The State Has Many Teats

September 29, 2009 23 Comments

Suggestions for the proposed series of Classic Sentences from the Guardian have started to roll in:

A consensus in the making: that a progressive future is the zeitgeist; that neoliberal neo-imperialism is death.

The above is from the mind of Bea Campbell, whose contortions entertained us not so long ago. In a typically opaque and mysterious piece, Ms Campbell announces many things, flatly and as fact, including a belief that families and civil society are,

Riven by power, patriarchy, conflict and the unequal distribution of resources and respect.

And,

The neoliberal hegemony… has brought the world to the brink.

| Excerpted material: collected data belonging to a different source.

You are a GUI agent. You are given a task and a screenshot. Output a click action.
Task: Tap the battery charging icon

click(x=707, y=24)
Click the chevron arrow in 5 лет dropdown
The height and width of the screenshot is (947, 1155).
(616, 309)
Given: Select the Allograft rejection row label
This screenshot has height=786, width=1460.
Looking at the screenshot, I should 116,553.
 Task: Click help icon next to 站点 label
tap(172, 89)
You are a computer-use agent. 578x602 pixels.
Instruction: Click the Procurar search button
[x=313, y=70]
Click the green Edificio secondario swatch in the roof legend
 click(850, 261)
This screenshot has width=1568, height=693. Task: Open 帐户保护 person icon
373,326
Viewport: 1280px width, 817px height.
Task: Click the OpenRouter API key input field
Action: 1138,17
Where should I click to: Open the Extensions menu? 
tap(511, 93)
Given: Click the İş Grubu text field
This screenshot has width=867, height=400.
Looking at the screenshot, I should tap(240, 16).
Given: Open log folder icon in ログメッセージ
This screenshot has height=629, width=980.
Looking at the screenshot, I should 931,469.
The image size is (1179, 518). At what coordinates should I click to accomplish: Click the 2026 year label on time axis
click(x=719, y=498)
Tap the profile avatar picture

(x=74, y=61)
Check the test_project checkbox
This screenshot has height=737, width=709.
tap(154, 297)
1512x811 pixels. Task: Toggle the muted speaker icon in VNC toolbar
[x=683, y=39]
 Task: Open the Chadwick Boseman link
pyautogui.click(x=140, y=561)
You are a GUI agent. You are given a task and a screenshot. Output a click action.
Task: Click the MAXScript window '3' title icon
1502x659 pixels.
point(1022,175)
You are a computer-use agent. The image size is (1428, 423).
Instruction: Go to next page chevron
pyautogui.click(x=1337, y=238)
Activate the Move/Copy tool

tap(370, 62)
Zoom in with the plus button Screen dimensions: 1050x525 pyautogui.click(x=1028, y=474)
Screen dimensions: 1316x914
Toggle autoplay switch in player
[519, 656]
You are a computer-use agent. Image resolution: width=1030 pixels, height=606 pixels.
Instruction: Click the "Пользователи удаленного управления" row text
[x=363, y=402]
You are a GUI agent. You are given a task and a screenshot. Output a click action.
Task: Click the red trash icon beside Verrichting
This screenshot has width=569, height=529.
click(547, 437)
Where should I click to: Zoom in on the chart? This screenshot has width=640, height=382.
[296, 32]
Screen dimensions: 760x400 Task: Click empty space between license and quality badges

I’m not entirely sure what the “neoliberal hegemony” is – or “neoliberal neo-imperialism” – and it’s perhaps worth noting that of the 497 words in Ms Campbell’s article, 17 are “isms” of one kind or another. Nor is it particularly obvious that these things have indeed “brought the world to the brink.” (Unlike, say, the totalitarian social model that for years entranced dear Bea, and which she rhetorically fellated during her time at the Morning Star Communist newspaper.) Likewise, it isn’t clear how one might ensure that “respect” is distributed in an egalitarian fashion. Perhaps the same approach could be applied to other inequities in life – fashion sense, talent or the possession of pleasing features. Sadly, Ms Campbell doesn’t linger on details of how these things might work, how they would be paid for, or how a respect-enforcing state might be stopped if things should go awry. She is, however, clearer in her enthusiasm for the state and its “progressive” expansion:

There are models of emancipating governance: a new constitutionalism is emerging that demands a dynamic dialogue between civil society and state. This new constitutionalism is driven by environmentalist and egalitarian duties: all policymaking must enlist the public, not as an audience but as participants, and it must be assessed for its impact on relations between humans and the Earth and each other.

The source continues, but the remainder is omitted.